# Data Analysis

## Data Loading

In [None]:
import sys
import os

sys.path.append(os.path.abspath(os.path.join('..', 'src')))

from data_processing import load_train_and_test_data

train_data, test_data = load_train_and_test_data()

## Data Inspection

### Counting Instances

#### Training Set

In [None]:
instances_count = train_data.shape[0]
print(f"Instances: {instances_count}")

#### Test Set

In [None]:
instances_count = test_data.shape[0]
print(f"Instances: {instances_count}")

### Sampling Dataset

#### Training Set

In [None]:
train_data.head()

#### Test Set

In [None]:
test_data.head()

### Checking Feature and Target Variable Data Types

In [None]:
import pandas as pd

data_types = train_data.dtypes
pd.DataFrame(data_types, columns=['Type'])

## Data Cleaning and Preprocessing

### Handling Missing Values

#### Training Set

In [None]:
missing_values = train_data.isnull().sum()
pd.DataFrame(missing_values, columns=["Count"])

#### Test Set

In [None]:
missing_values = test_data.isnull().sum()
pd.DataFrame(missing_values, columns=["Count"])

### Handling Duplicate Rows

#### Training Set

In [None]:
duplicates_count = train_data.duplicated().sum()
print(f"Duplicate rows: {duplicates_count}")

#### Test Set

In [None]:
duplicates_count = test_data.duplicated().sum()
print(f"Duplicate rows: {duplicates_count}")

### Transforming Datetime Feature

In [None]:
from data_processing import transform_datetime

train_data_transformed = transform_datetime(train_data)
train_data_transformed.head()

### Converting Categorical Features

In [None]:
unique_values = train_data_transformed.nunique()
pd.DataFrame(unique_values, columns=["Unique Values Count"])

In [None]:
from data_processing import perform_categorical_conversion

train_data_processed = perform_categorical_conversion(train_data_transformed)
data_types_after_processing = train_data_processed.dtypes
pd.DataFrame(data_types_after_processing, columns=["Type"])
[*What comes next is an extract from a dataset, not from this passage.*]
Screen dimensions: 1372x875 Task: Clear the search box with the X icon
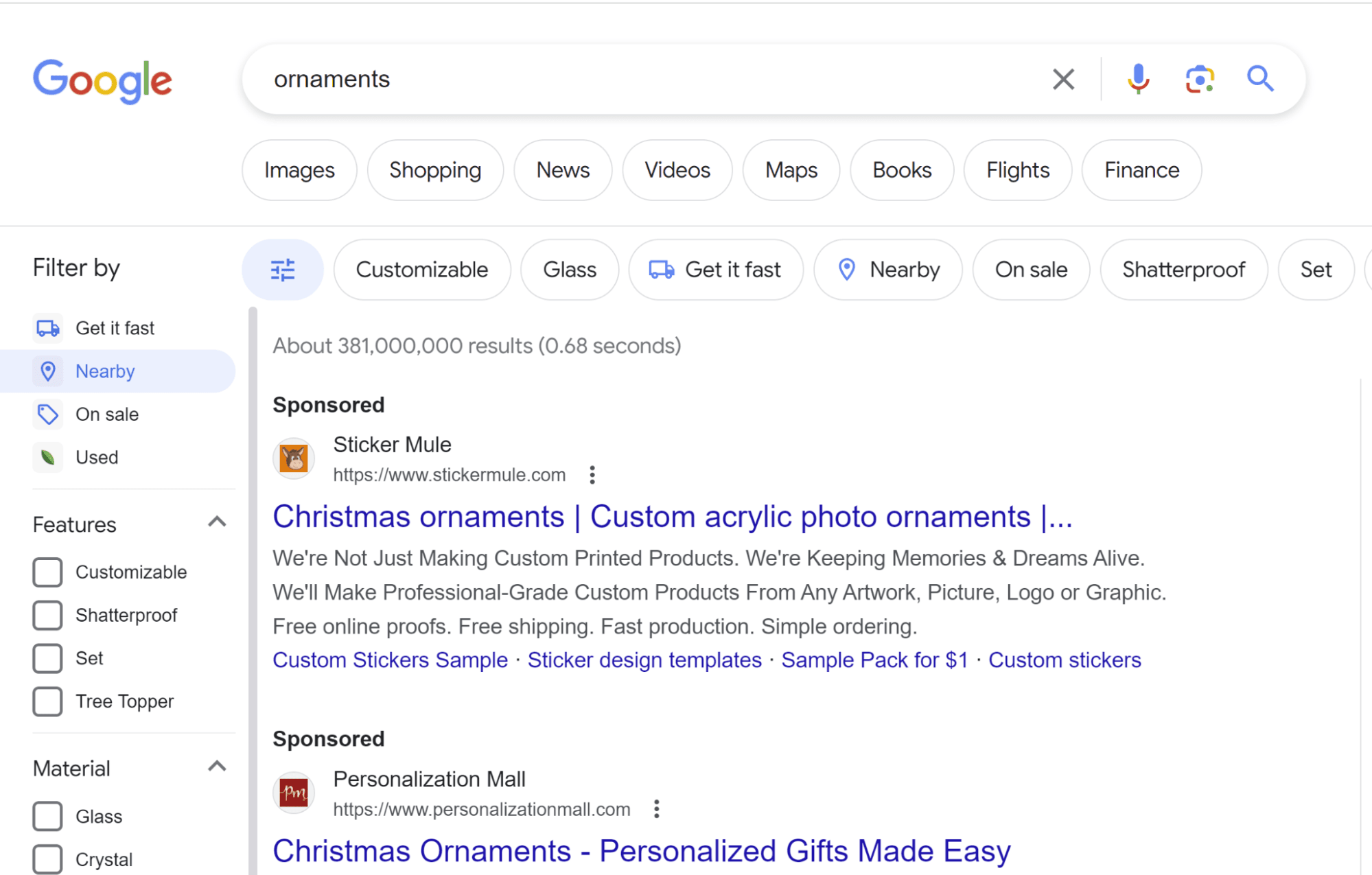[1063, 80]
## Exploratory Data Analysis (EDA)

### Univariate Analysis of Numerical Features

#### Summary Statistics

In [None]:
from config import TARGET_VARIABLES

numerical = train_data_processed.select_dtypes(
    include=['float64', 'int64', 'int32']).drop(columns=TARGET_VARIABLES).columns

def calculate_numerical_statistics(columns, data):
    basic_stats = data[columns].describe()
    extended_stats = basic_stats.T
    
    extended_stats['median'] = data[columns].median()
    extended_stats['variance'] = data[columns].var()
    extended_stats['range'] = data[columns].max() - \
        data[columns].min()
    extended_stats['iqr'] = data[columns].quantile(
        0.75) - data[columns].quantile(0.25)
    extended_stats['skewness'] = data[columns].skew()
    extended_stats['kurtosis'] = data[columns].kurtosis()
    
    return extended_stats


calculate_numerical_statistics(numerical, train_data_processed)

#### Distributions

In [None]:
import matplotlib.pyplot as plt
import seaborn as sns

def calculate_subplots_layout(columns):
    num_features = len(columns)
    num_cols = 2 if num_features < 5 else 3
    num_rows = (num_features + num_cols - 1) // num_cols
    
    return num_rows, num_cols

def rotate_xticklabels_if_long(ax, label_length_threshold=5, rotation_angle=45):
    labels = [item.get_text() for item in ax.get_xticklabels()]
    if any(len(label) > label_length_threshold for label in labels):
        ax.tick_params(axis='x', labelrotation=rotation_angle)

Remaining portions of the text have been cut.